Exercise instructions: Read the lines below and count those that have the word "heading". Respond with the number only.

Source records:
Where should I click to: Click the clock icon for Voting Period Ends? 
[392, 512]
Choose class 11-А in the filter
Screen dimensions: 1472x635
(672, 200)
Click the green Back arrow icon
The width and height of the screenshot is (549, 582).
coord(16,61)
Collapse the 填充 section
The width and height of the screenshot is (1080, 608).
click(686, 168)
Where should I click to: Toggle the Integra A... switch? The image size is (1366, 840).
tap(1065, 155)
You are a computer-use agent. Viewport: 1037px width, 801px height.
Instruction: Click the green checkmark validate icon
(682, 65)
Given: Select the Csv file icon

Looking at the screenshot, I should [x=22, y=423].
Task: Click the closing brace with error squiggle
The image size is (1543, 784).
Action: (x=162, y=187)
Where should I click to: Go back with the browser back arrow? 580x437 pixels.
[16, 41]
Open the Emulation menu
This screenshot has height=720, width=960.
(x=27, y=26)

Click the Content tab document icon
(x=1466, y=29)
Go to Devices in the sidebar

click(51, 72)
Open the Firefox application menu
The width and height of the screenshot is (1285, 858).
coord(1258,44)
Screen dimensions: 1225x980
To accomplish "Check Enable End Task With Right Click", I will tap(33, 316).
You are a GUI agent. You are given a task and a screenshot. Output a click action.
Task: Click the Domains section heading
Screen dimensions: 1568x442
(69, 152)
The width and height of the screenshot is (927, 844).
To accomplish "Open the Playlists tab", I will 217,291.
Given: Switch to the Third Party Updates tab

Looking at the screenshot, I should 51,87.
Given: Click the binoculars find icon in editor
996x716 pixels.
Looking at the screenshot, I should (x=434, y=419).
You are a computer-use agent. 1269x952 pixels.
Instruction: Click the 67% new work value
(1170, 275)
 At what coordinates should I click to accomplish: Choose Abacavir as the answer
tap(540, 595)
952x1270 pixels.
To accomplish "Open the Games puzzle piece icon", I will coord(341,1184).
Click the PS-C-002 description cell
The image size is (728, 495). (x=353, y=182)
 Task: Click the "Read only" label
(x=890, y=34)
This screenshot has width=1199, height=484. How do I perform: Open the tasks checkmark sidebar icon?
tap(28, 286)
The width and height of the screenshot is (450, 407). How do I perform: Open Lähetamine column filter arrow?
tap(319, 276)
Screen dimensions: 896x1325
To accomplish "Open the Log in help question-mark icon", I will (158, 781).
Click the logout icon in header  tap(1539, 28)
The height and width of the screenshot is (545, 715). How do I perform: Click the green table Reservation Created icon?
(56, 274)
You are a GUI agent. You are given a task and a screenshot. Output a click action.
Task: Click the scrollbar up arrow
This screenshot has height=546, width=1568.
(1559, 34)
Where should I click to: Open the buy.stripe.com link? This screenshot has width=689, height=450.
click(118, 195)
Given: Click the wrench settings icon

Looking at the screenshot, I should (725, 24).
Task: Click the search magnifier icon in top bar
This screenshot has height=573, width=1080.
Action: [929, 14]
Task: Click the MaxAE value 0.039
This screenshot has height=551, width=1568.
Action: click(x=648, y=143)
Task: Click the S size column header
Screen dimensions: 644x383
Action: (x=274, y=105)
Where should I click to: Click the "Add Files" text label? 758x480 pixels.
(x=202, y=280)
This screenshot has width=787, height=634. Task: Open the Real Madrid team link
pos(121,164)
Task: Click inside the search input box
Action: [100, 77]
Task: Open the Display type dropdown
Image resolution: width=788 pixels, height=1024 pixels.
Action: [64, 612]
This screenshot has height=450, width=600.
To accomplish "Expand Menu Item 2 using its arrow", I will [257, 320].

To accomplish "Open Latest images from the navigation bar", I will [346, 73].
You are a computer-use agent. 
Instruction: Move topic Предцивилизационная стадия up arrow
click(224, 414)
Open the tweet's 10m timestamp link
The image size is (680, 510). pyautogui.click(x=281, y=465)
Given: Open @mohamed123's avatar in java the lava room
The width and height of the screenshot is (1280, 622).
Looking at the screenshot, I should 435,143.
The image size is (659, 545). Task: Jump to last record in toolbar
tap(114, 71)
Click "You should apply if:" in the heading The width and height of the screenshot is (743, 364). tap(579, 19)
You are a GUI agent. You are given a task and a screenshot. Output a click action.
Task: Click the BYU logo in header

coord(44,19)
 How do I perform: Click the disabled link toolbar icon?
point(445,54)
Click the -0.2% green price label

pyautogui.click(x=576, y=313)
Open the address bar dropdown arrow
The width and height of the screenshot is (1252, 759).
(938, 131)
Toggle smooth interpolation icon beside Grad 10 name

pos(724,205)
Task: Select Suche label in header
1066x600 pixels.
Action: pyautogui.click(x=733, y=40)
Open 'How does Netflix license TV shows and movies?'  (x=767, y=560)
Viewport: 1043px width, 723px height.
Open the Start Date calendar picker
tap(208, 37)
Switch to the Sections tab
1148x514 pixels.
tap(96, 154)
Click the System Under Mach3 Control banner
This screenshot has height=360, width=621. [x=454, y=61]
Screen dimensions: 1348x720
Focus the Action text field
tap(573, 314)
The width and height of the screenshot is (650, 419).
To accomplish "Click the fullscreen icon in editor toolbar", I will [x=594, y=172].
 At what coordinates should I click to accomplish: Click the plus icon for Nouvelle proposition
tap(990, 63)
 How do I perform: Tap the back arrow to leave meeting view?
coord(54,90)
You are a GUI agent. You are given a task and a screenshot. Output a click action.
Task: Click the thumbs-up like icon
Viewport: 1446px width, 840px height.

Answer below: 2